Carcinoma de glândulas de Brunner ocorreu no duodeno com ≥ 1 mg/kg/dia em fêmeas e com 3 mg/kg/dia em machos, e hiperplasia de células mucosas foi evidente no estômago glandular com 3 mg/kg/dia em machos, tendo ocorrido com ≥ 0,9, 7,8 e 7,8 vezes a AUC em indivíduos que receberam a dose diária recomendada, respectivamente. A relevância para humanos dos achados neoplásicos observados em estudos de carcinogenicidade em camundongos (transgênicos H2ras) e em ratos com o tratamento com sunitinibe não está clara.

Não foram observados efeitos na fertilidade dos ratos recebendo doses durante 58 dias antes do acasalamento com fêmeas não tratadas. Não foram observados efeitos reprodutivos nas ratas tratadas durante 14 dias antes do acasalamento com machos não tratados, com doses resultando em exposição sistêmica de aproximadamente 5 vezes a exposição sistêmica em humanos. Entretanto, nos estudos de toxicidade de doses repetidas realizados em ratos e macacos, foram observados efeitos na fertilidade em fêmeas na forma de atresia folicular, degeneração do corpo lúteo, alterações endometriais no útero e diminuição dos pesos uterino e ovariano com níveis de exposições sistêmicas clinicamente relevantes.

Além disso, em estudos de toxicidade de doses repetidas conduzidos em ratos foram observados efeitos na fertilidade em machos na forma de atrofia tubular dos testículos, redução de espermatozoides nos epidídimos e depleção coloide na próstata e vesículas seminais com níveis de exposição plasmática 25 vezes a exposição sistêmica em humanos.

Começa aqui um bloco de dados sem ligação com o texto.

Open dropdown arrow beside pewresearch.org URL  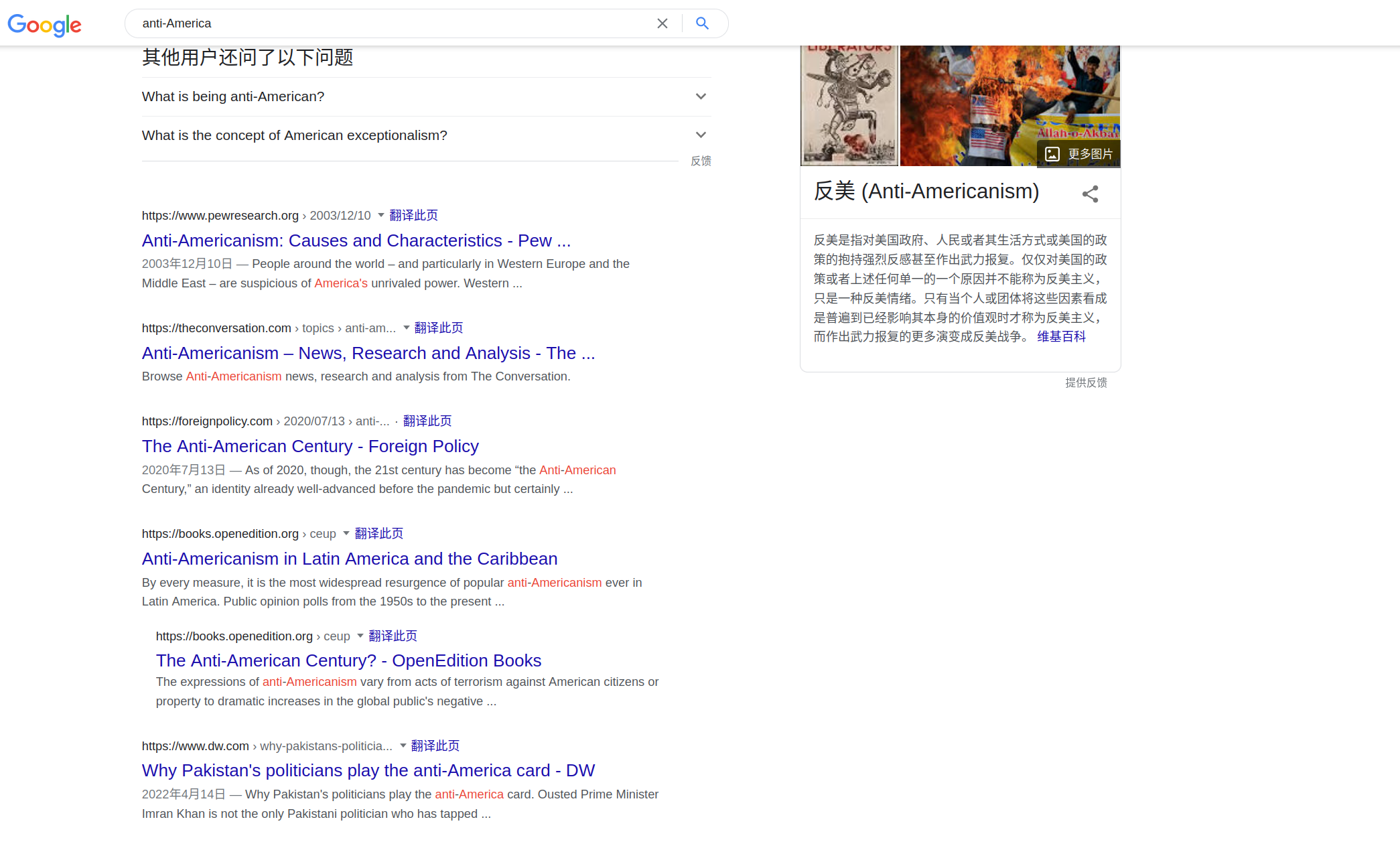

Nem todos os efeitos observados em ratos machos foram reversíveis no fim do período da recuperação (6 semanas).

Em ratos, a mortalidade embriofetal relacionada ao tratamento foi evidente por reduções significativas no número de fetos vivos, número aumentado de reabsorções (precoce e total); aumento das perdas pós-implantação e perda total da ninhada em 8 de 28 fêmeas grávidas com níveis de exposição plasmática 5,5 vezes a exposição sistêmica em humanos.

Em coelhos, reduções do peso do útero gravídico e do número de fetos vivos foram devidos ao aumento no número de reabsorções (precoce e total), aumentos da perda pós-implantação e perda completa da ninhada em 4 de 6 fêmeas grávidas com níveis de exposição plasmática 3 vezes a exposição sistêmica em humanos.

O tratamento com sunitinibe em ratos durante a organogênese resultou em efeitos sobre o desenvolvimento com doses ≥ 5 mg/kg/dia e consistindo em um aumento na incidência de malformações esqueléticas fetais, predominantemente caracterizadas como ossificação retardada das vértebras torácica/lombar.

Os efeitos sobre o desenvolvimento em ratos ocorreram em níveis de exposição plasmática 6 vezes a exposição sistêmica em humanos. Em coelhos, os efeitos sobre o desenvolvimento consistiram no aumento da incidência da fissura do lábio em níveis de exposição plasmática, aproximadamente iguais aos observados na prática clínica, e fissuras do lábio e do palato em níveis de exposição plasmática 2,7 vezes a exposição sistêmica em humanos.

Não foi conduzido um estudo definitivo de toxicidade sobre o desenvolvimento embriofetal em coelhos, visto que os efeitos embriofetais foram demonstrados claramente em ratos e relatados no estudo preliminar conduzido em coelhos.

Malato de Sunitinibe: Interacao com alimentos

A administração de sunitinibe com potentes inibidores da família CYP3A4 (p. ex. suco de toranja [ grapefruit ]) pode aumentar as concentrações de sunitinibe.